User Account - File being created/sending spam via local mail server

OwenB

Registered
Jun 5, 2014
4
0
1
cPanel Access Level
Reseller Owner
We use WHM to manage a multitude of our websites. One of these sites appear to have a vulnerability somewhere that is allowing a file to either be uploaded or created in the accounts public_html folder, which is them attempting to send spam out.

As Im not a developer or have a huge knowledge of Linux, I am at a bit of a loss on how to track down what is allowing the uploading/creation of the file. I suspect once the file is there, the hacker/bot/whatever is simply opening the url for the file which then causes it to start sending spam using the local mail server.

As a workaround I thought I might have been able to change the public_html folder to read only, but that broke the website its running. I also thought I might be able to configure the mail server to dump the emails as its using the full domain as the sender address - whilst we send emails from this host, its from a different domain - but I do not know where to begin for that.

I realise this is unlikely to be WHMs fault, rather the poor coding of the website but I hope someone here can point me in the right direction to stop this.
 

OwenB

Registered
Jun 5, 2014
4
0
1
cPanel Access Level
Reseller Owner

cPanelMichael

Administrator
Staff member
Apr 11, 2011
47,880
2,258
463
Hello :)

Note that the following document is useful for helping prevent email abuse itself:

Prevent Email Abuse

It won't secure the account or prevent it from getting hacked, but it offers some tips that will help reduce the amount of SPAM sent out in the event that happens.

Thank you.
 

quizknows

Well-Known Member
Oct 20, 2009
1,008
87
78
cPanel Access Level
DataCenter Provider
When the spam file pops up, you need to note the time stamps (use the 'stat' command).

Then look for those exact times in the Apache access log for the domain. You'll likely find a POST request to whatever malicious/vulnerable file is allowing the upload.
 

OwenB

Registered
Jun 5, 2014
4
0
1
cPanel Access Level
Reseller Owner
When the spam file pops up, you need to note the time stamps (use the 'stat' command).

Then look for those exact times in the Apache access log for the domain. You'll likely find a POST request to whatever malicious/vulnerable file is allowing the upload.
Yes, I can see in the access logs the file being accessed. The only trouble is I have not seen the precursor URL that is creating the file in the first place - usually by the time Im alerted to the issue the logs are overwritten so I can only see entries of the url to the spam file being accessed and generating the emails. I'll start archiving the logs so I can track it down.

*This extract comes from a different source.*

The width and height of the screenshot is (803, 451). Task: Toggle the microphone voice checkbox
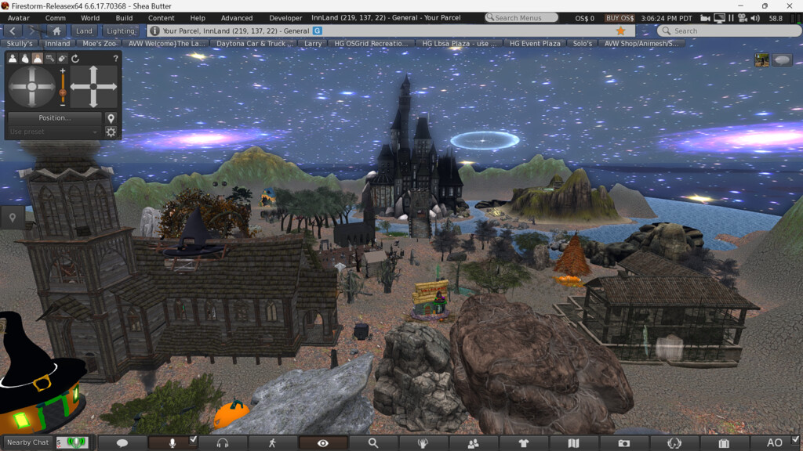pos(193,440)
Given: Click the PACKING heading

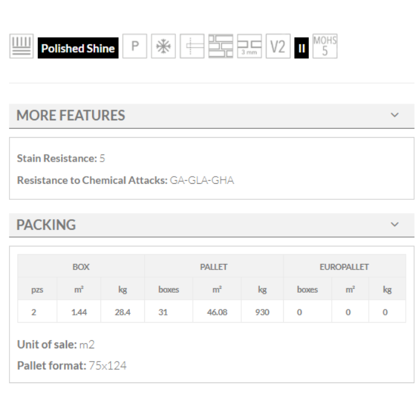Looking at the screenshot, I should click(x=46, y=225).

In the meantime I'm blocking IPs and investigating what I can do on the exim side.


Hello :)

Note that the following document is useful for helping prevent email abuse itself:

Prevent Email Abuse

It won't secure the account or prevent it from getting hacked, but it offers some tips that will help reduce the amount of SPAM sent out in the event that happens.

Thank you.
Most of this is implemented, I have hourly rates/high failure rate/suEXEC configured. So it does restrict the amount and allows me to simply delete the queue when the vulnerability is used to spam.
 

cPanelPeter

Senior Technical Analyst
Staff member
Sep 23, 2013
585
25
153
cPanel Access Level
Root Administrator
Hello,

Check the /var/log/messages file to see if the account is compromised and the files are being uploaded via FTP. That is always a possibility. If you haven't yet, you should change any and all passwords for the account.
 

quizknows

Well-Known Member
Oct 20, 2009
1,008
87
78
cPanel Access Level
DataCenter Provider
Definitely enable log archiving. In my day to day work I see maybe 1% of spam scripts come in on FTP; the rest are uploaded via exploited site code or existing malicious PHP files.
 

OwenB

Registered
Jun 5, 2014
4
0
1
cPanel Access Level
Reseller Owner
Have performed numerous things since my last post.

I updated CSF and went through and applied its recommendations. I've also installed mod_security. I also collated a list of the IPs using the hack and blocked them (I realize that is only a stop gap measure). Its now been four days and have not had a re-occurrence.

FTP logging has been enabled for the get go, but that has shown nothing (its rarely used) so I know they are not using that as the vector.

I will trawl through messages and see if the account(s) have been compromised, we are overdue for password changes anyway.


Thank you quizknows, Michael and Peter, appreciate your responses.